**EXERCISE**
Take each line of the records below that contains the string "icon" and copy it.

**THE INPUT**
****************************************

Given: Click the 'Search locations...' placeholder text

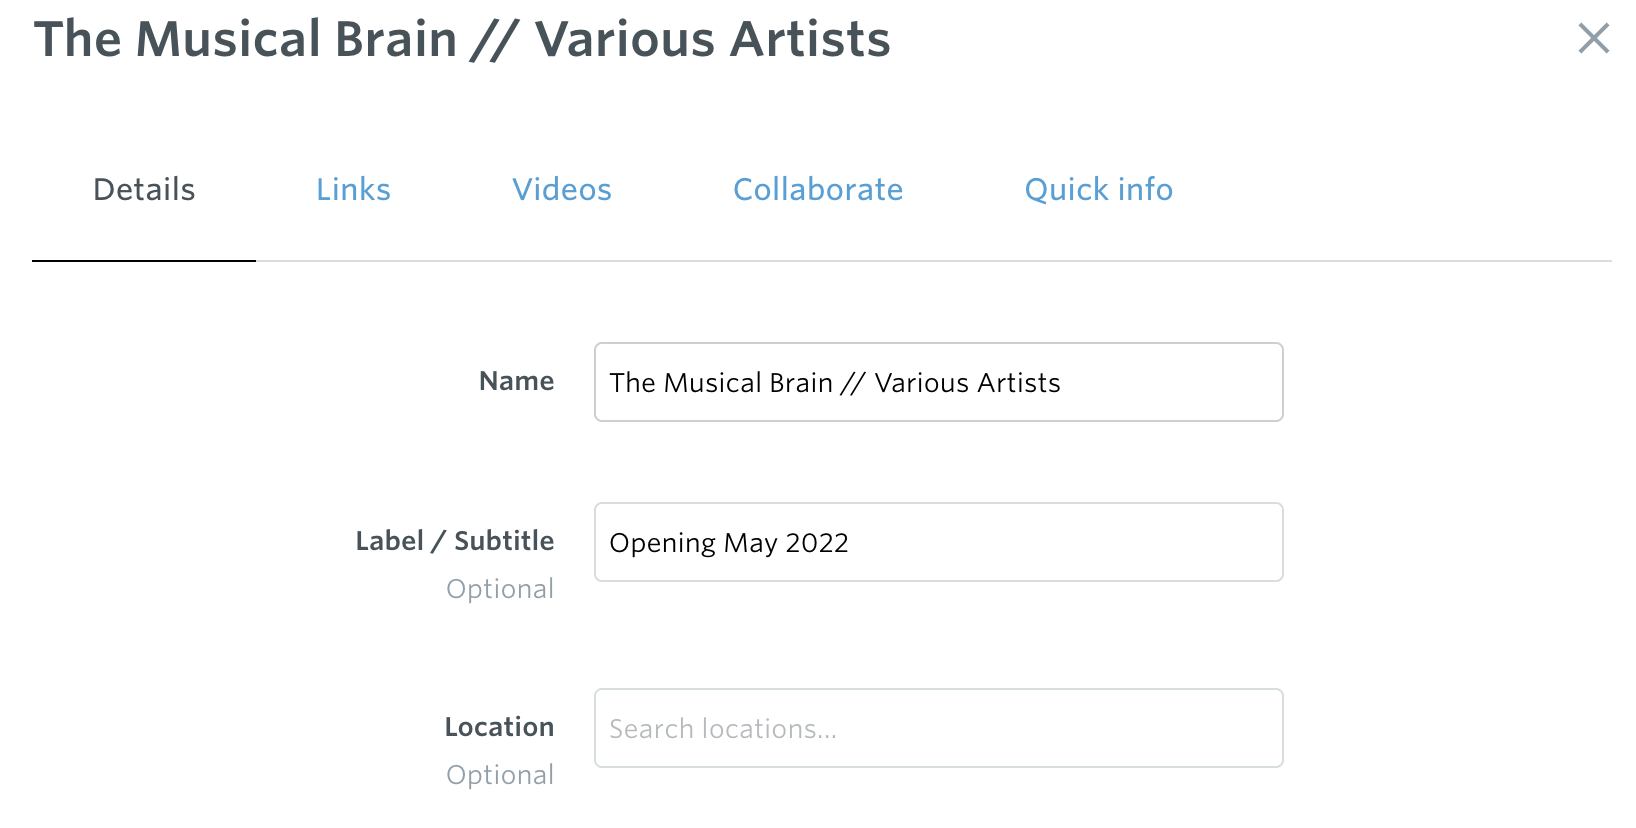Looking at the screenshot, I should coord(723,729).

****************************************

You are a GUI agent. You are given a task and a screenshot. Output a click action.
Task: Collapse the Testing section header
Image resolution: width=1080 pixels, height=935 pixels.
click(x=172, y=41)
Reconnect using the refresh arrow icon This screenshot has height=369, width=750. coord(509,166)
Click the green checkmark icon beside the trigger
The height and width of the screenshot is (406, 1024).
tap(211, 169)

****************************************

**YOUR RESPONSE**
Reconnect using the refresh arrow icon This screenshot has height=369, width=750. coord(509,166)
Click the green checkmark icon beside the trigger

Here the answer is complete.